Außerdem wurde uns das bisherige Ergebnis eines Wettbewerbs zur neuen Bebauung des Grundstücks Schwannstraße 3 (bisher Umweltministerium) vorgestellt. Danach soll dort ein mehr als 90 Meter hohes Bürogebäude hin. Mit unseren Skepsis ob dieses riesigen Gebäudes (Verschattungen, Vogel-Opfer an der Glasfassade, Gigantismus) waren wir im Ergebnis recht einsam. Mal abwarten, ob es zur Realisierung kommen wird…

Der (mit uns abgesprochene) SPD-Antrag, an Baumscheiben an Straßen Radständer aufzustellen, fanden alle gut; natürlich außer der FDP. Es geht darum, diese quasi halben Parkplätze zu Radabstellflächen zu machen, indem dort jeweils drei oder vier Bügel installiert werden. Vielleicht kann man auch an Einmündungen, an den „Nasen“ der Kurven solche Bügel aufstellen; wir werden dies im Auge behalten.

Desgleichen Radständer am Bussteig am Nordfriedhof.
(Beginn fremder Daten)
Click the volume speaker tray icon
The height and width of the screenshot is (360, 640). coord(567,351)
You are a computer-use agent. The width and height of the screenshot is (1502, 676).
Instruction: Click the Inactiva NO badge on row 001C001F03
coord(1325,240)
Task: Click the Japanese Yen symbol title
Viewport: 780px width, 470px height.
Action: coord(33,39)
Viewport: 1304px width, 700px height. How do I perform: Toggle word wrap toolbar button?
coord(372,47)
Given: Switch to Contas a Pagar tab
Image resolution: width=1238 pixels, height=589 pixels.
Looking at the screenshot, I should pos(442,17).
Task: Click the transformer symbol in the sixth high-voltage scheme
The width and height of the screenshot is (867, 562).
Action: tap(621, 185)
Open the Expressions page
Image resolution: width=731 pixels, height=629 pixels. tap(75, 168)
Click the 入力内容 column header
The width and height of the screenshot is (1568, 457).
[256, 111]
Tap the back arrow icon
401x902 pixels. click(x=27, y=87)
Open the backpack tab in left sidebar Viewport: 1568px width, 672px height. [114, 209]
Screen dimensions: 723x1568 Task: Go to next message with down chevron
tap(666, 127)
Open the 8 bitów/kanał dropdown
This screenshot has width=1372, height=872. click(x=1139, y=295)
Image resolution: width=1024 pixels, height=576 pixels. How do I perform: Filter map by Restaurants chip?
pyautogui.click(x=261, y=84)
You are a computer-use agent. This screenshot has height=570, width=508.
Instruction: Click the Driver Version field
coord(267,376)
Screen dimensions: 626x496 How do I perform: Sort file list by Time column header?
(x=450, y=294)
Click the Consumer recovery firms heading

Alle dafür, außer der FDP, die verkehrspolitisch scheinbar noch in den 70er-Jahren verfangen sind.

Ein rot (6) -grün (3) -dunkelroter (1) – von gesamt 19 Mandaten – Antrag für einen Sonnenschutz am Kleinkinderspielplatz Kolpingplatz wurde mehrheitlich beschlossen.

(Dies waren natürlich nicht alle Tagesordnungspunkte, aber die aus unserer Sicht wichtigsten. Detailliert geht es natürlich im offiziellen Protokoll zu, dass nach der Genehmigung durch das Gremium etwa Mitte Dezember vorliegen sollte.)